Saturday morning, Will & Shobey woke up fairly early and we decided to do a trail run at the hefner trails. I love it there, Shoba is still excited that it's getting to that time of the year where we run in the woods so it takes a little patience once he gets the hang of it, it's awesome and I've ran up to 5 miles with him, but right now we are at two and half. After our run, we drove home with the windows down and then enjoyed the rest of our day making phone calls and going over some paperwork out on our patio. That evening Will and I started some wedding projects, it was pretty neat and I was pumped that the project was working out just like I had hoped. I made a run to CVS to print a few photos off and added them to my running wall section of the guest bedroom. Bedtime came early as I had planned to get up early the next morning.

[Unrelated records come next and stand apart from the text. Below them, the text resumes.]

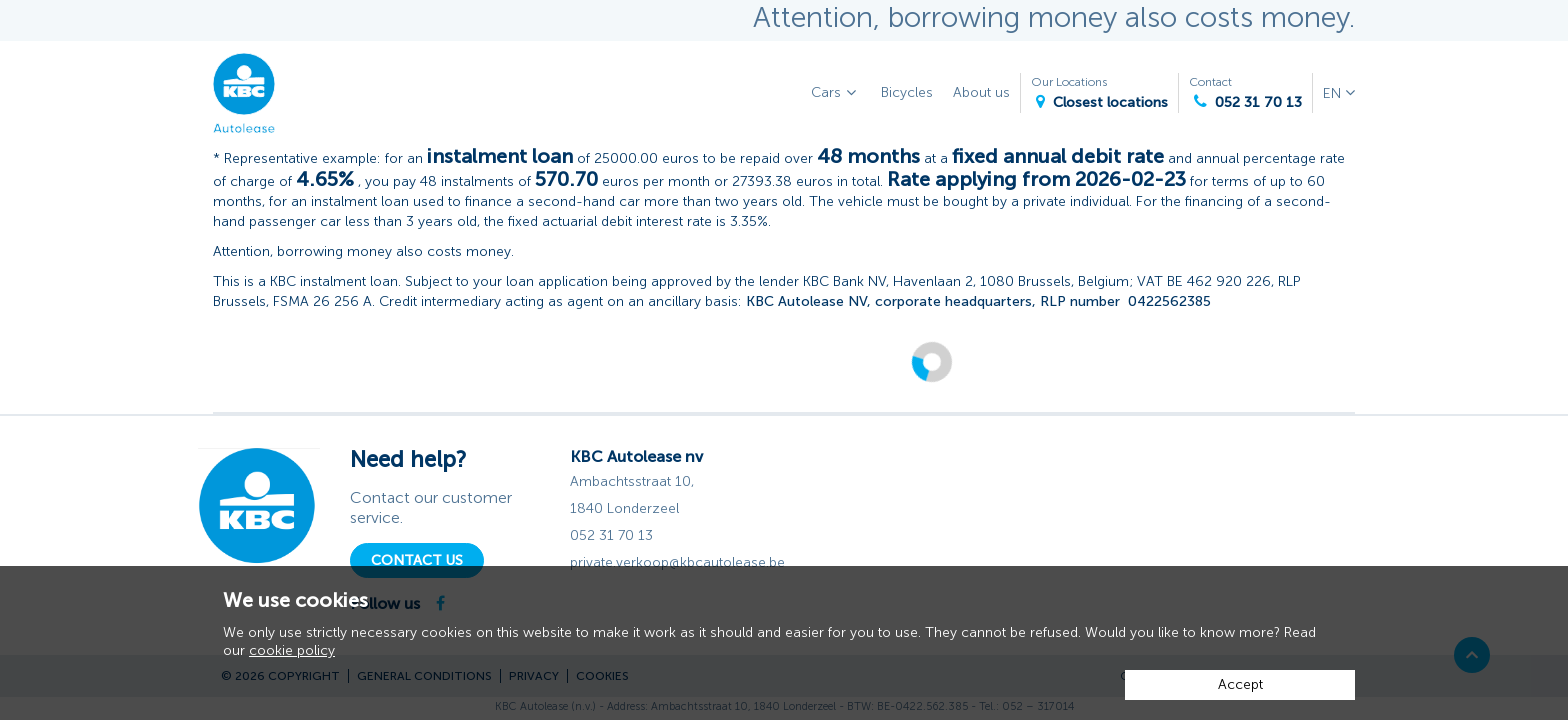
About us (981, 92)
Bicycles (907, 92)
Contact (1245, 93)
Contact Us (417, 560)
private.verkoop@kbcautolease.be (677, 562)
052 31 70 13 (611, 535)
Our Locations (1099, 93)
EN (1334, 93)
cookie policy (292, 650)
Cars (836, 93)
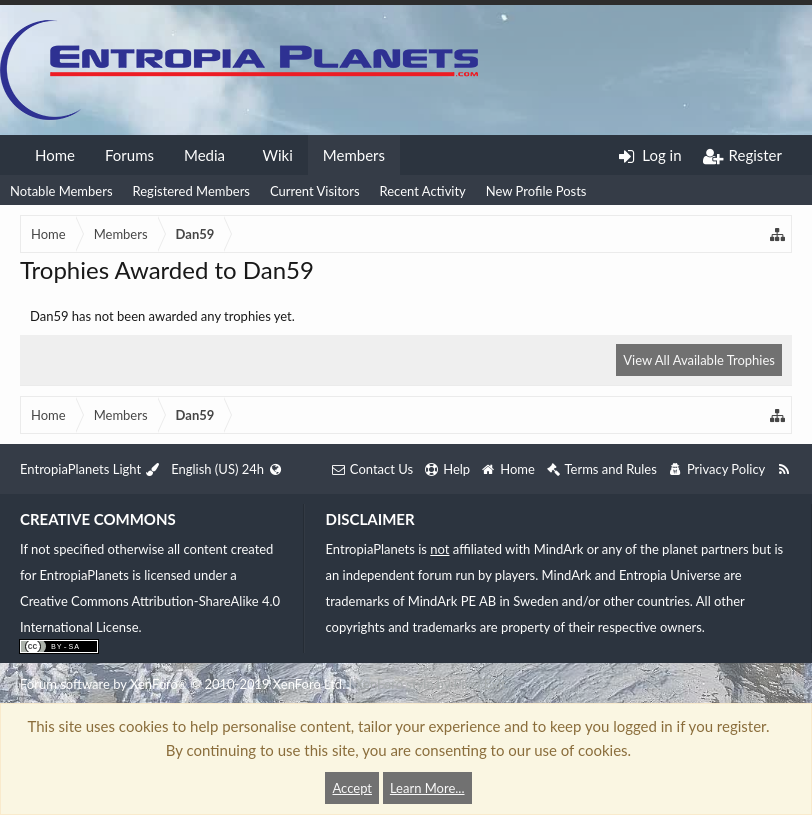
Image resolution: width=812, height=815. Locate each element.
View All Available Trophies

handsome beer drinkin, craftin' man
I was up super early on Sunday but I hadn't thought my plans through thoroughly so I didn't get everything done in the order I had hoped, however, I was able to get the cheese platter ready and looking presentable for Emily's wedding shower. I was the first of five at the venue location which is actually crazy because I'm usually never on time, but I am getting better. (that's me tooting my own horn about timing ha, if you only knew how bad I used to be... ) The shower was lovely as was the bride who showed up in a little white dress with fantastic shoes looking hot as hell. The decor and the venue turned out to be very rustic shabby chic and Emily got showered with great gifts and love from her people. I love to see people be loved, so it was nice to watch a group of women watch her open her gifts, mingle with her and brighten her smile with their presence. It's a an exciting time for her and it's just nice to be able to see her take in all the wedding bliss, others happy makes life that much more beautiful to me! xo
Super cute J & E that Michele made
Sunday evening, I don't know if something just didn't set well with my stomach or if I was just feeling a little emotionally exhausted about a particular situation that I have been trying to stay positive about. It's just hard with my emotions still being raw and trying to swallow the reality that some things may never change and this is how things could be for a very long time. It's hard when a subject is brought up or being questioned about a particular situation. I feel that others question me because they truly believe I am not a good person, to me that's hurtful. Usually with me, if I'm not talking about something openly it's because I'm still trying to digest the truth of it myself. It's definitely hard when I feel I have to defend myself or have to discuss it with others who do not know me well. It's also hard for me to share personal things with people who do not know the real me, and I think unfortunately others judge me on situations they do not have any idea about. I worry that others ask questions when it's not necessary. This results in others being unprepared for the answer I may give them. I feel that sometimes I don't go into detail because I don't think people are prepared for it, and it hurts me personally to rehash feelings/situations that are still new to me. I pray daily about this situation, my heart aches because of the people involved and the situation at hand. I also pray that I will not be misunderstood while dealing with these emotions. I pray for others, that they will not judge me based on something they do not know, that they will find it in their heart to think before speaking unkindly and search for the good before they assume bad. I pray that I will continue to stay positive and grounded in who I am as an individual when I fall under scrutiny from others. I pray a lot about this entire situation in more ways than you could believe. Anyway, Will decided that we should get in bed early and veg out and that would help ease the off vibes I was experiencing. I'm pretty sure I just fell right asleep. I am the person who sleeps when depressing feelings overwhelm me, I once slept so much that I had an old roommate ask if I was on drugs. Totally not the case, I just felt that sleep was the only way I could shut the thoughts off. It is always nice when he is beside me and I do recognize that he does try to show he's here for me. Think I'll keep him around ;)
Anyway, new day, new week, new month, new me?!? haha, just kidding, I'm still the same. Have a great week friends!